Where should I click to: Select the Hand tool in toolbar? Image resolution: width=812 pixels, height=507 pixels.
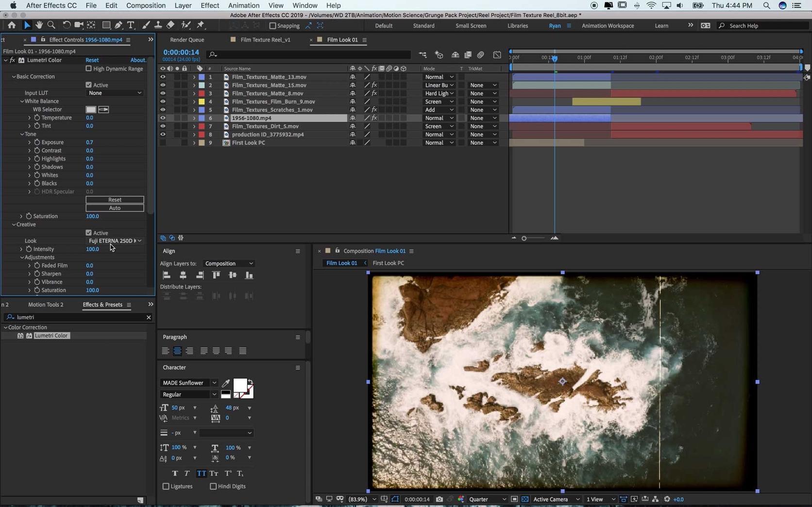[x=39, y=25]
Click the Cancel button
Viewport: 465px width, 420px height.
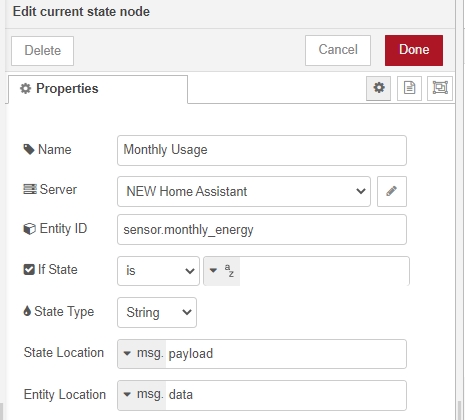coord(338,50)
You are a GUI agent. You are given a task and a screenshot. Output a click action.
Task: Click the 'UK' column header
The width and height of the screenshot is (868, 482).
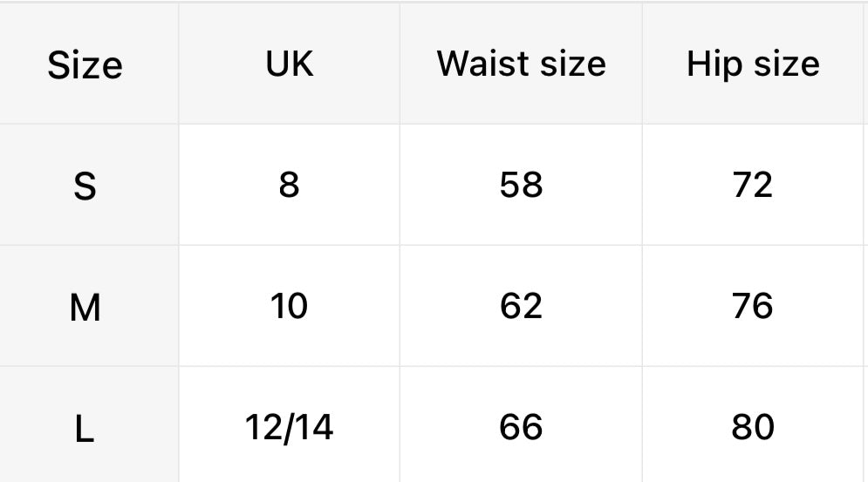pos(289,64)
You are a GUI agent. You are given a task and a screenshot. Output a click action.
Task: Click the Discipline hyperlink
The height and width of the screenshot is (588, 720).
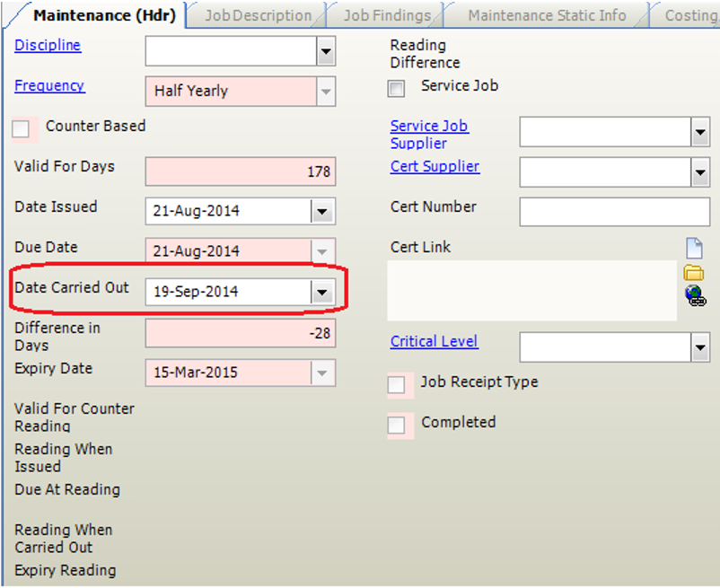point(48,46)
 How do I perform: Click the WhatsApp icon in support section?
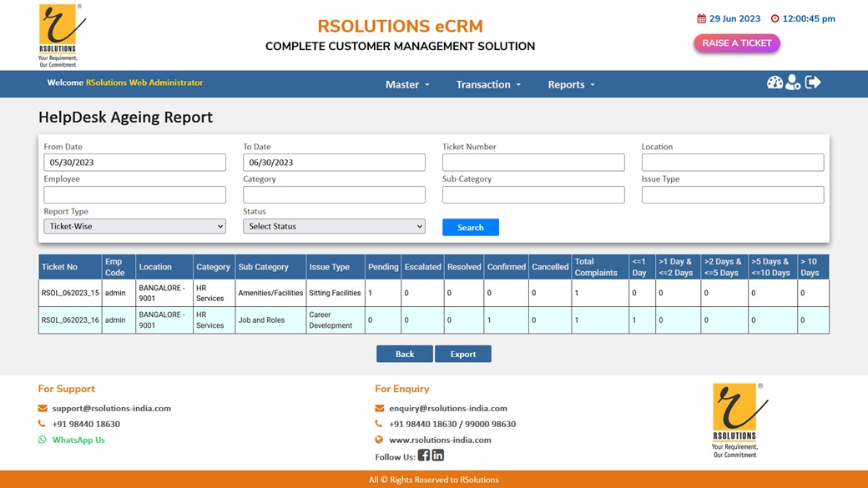click(x=43, y=440)
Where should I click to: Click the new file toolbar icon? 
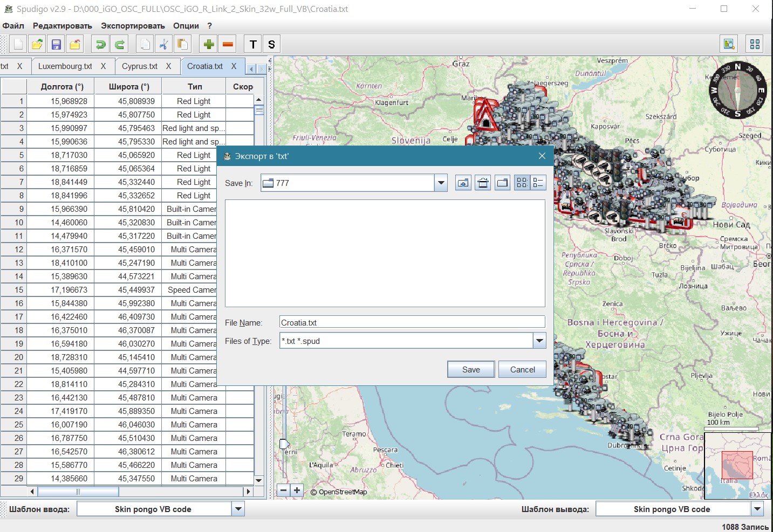click(x=18, y=44)
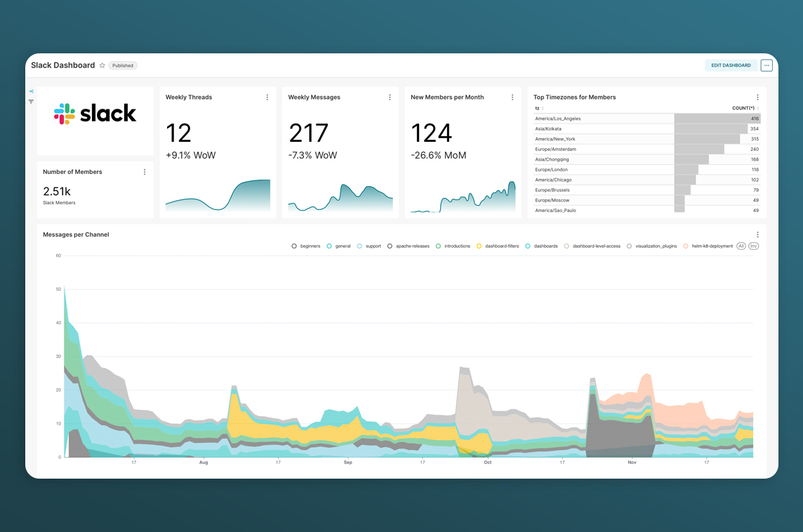Image resolution: width=803 pixels, height=532 pixels.
Task: Open Weekly Threads chart options menu
Action: point(267,98)
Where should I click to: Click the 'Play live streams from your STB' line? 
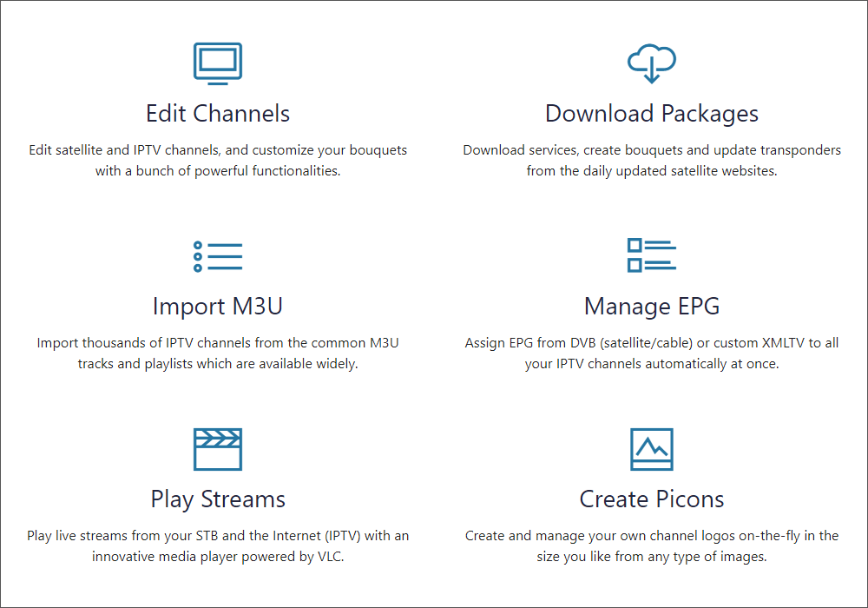[x=218, y=536]
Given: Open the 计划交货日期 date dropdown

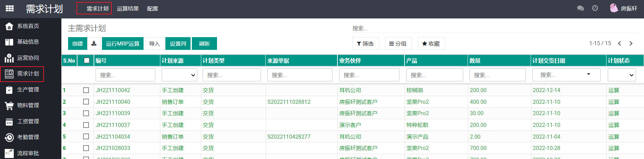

About this task >>
Only the lines between the one containing "How do I perform: Click" and the last line of the listing above, both included, should be written out, exactly and without pictures.

Response area >>
 How do I perform: Click the WhatsApp icon in support section?
click(x=43, y=440)
Where should I click to: Click the new file toolbar icon? 
click(x=18, y=44)
Image resolution: width=803 pixels, height=532 pixels.
Task: Open Weekly Threads chart options menu
Action: point(267,98)
Where should I click to: Click the 'Play live streams from your STB' line? 
[x=218, y=536]
Given: Open the 计划交货日期 date dropdown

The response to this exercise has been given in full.